* Problem statement
Can you resume the passage on energy expectation values in quantum dots, continuing from its final sentence?

— start Text passage —

To understand the behavior of the one-body density for various frequencies, we investigate the expectation values of the kinetic energy ( ⟨ T ̂ ⟩ ) , the harmonic oscillator potential energy ( ⟨ V ̂ ext ⟩ ) and the two-body interaction energy ( ⟨ V ̂ ext ⟩ ) . The energy distribution is plotted for the RBM + PJ ansatzes for N = 2 and N = 20 (Figures 10, 11) for frequencies ω ∈ {0.01, 0.1, 0.28, 0.5, 1.0, 2.0, 3.0, 5.0, and 10.0}. For large values of the oscillator frequency it is the one-body part of the Hamiltonian which dominates in absolute value (kinetic energy and harmonic oscillator potential energy) compared with the expectation value of the two-body interaction. For such frequencies we notice also that the results can almost be interpreted in terms of the virial theorem. This theorem provides a useful relation between the kinetic and potential energy Fock [30]. For circular quantum dots without the two-electron interaction, the theorem reads 2 ⟨ T ̂ ⟩ = 2 ⟨ V ̂ ext ⟩ . From our results we notice that, due to the interaction energy, the ratio between kinetic and harmonic oscillator energies are not exactly equal to two for large frequencies. However, for such frequencies the interaction energy plays a less prominent role, resulting thus in a ratio which is close to the ideal value. When we decrease the frequency however, and the system becomes more dilute with an increase of the mean distance between particles, one notices a somewhat counter intuitive behavior. The expectation value of the kinetic energy and the harmonic oscillator potential energy decrease (and the electrons become more localized as seen in the one-body densities above). However, many-body correlations increase in importance with decreasing frequency. This is reflected in the increased role of the expectation value of the two-body Coulomb interaction, an effect which is simply due to the infinite range of the Coulomb interaction. If we were to multiply the Coulomb interaction with a finite range factor, this effect would disappear. Figures 10, 11 show this behavior rather clearly.

— end Text passage —
— start Extracted entries —

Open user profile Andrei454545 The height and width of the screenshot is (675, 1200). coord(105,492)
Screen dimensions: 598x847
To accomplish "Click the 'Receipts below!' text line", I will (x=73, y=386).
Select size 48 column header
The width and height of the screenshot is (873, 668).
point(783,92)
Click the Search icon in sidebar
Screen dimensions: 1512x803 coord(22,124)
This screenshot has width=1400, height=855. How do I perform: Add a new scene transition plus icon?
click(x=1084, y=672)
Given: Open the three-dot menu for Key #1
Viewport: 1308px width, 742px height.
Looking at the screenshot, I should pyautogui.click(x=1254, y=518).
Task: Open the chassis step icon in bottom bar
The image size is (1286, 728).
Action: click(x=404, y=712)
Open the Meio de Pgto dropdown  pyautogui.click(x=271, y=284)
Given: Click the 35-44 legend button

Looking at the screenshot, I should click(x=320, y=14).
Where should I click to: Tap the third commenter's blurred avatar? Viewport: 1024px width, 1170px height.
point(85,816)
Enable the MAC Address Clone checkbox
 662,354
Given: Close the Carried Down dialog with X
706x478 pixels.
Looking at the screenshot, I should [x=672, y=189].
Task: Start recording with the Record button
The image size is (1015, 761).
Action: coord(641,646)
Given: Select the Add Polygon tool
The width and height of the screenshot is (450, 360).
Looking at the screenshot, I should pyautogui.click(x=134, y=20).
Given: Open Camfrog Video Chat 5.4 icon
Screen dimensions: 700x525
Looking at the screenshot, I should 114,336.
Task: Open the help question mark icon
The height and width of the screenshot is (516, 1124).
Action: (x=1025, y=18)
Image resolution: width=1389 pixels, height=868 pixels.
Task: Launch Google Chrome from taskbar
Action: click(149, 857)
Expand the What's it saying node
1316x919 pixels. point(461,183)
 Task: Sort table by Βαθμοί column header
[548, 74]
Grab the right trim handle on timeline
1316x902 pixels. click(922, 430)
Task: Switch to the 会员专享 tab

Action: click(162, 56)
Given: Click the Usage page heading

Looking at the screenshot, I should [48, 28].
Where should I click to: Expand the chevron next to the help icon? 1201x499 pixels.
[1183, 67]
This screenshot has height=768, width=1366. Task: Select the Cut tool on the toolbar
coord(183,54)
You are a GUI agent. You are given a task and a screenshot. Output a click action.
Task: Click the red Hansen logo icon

— end Extracted entries —

* Output of the task
The quantum dot systems were studied using a general framework for variational Monte Carlo simulations (The code is available on github.com/evenmn/VMaChine). Importance sampling was used to accelerate the simulations Metropolis et al. [31]. To minimize the local energy, we applied the Adam optimizer with β ₁ = 0.9 and β ₂ = 0.999 as suggested by Ref. Kingma and Ba [32]. We use an adaptive number of cycles, starting from 2²⁰ and then increased to 2²⁴ for the ten last iterations after the energy had converged, and further to 2³⁰ for the very last iteration to reduce the statistical uncertainty and noise in electron density. The particle step length was chosen to get an acceptance ratio close to 99.5%, spawning from 10¹ for the smallest and weakest systems to 10^–3 for the large and narrow oscillators. The optimal learning rate was found by grid searches, and varied from 10¹ to 10^–5. Both the step length and the learning rate depend strongly on the system and the trial wave function.

For the RBM and RBM + PJ ansatzes, only the raw particle positions were input to the RBM. This choice was made for performance reasons, as inputting processed positions like the electron-electron distances would lead to significantly larger computational efforts, with an increased network complexity.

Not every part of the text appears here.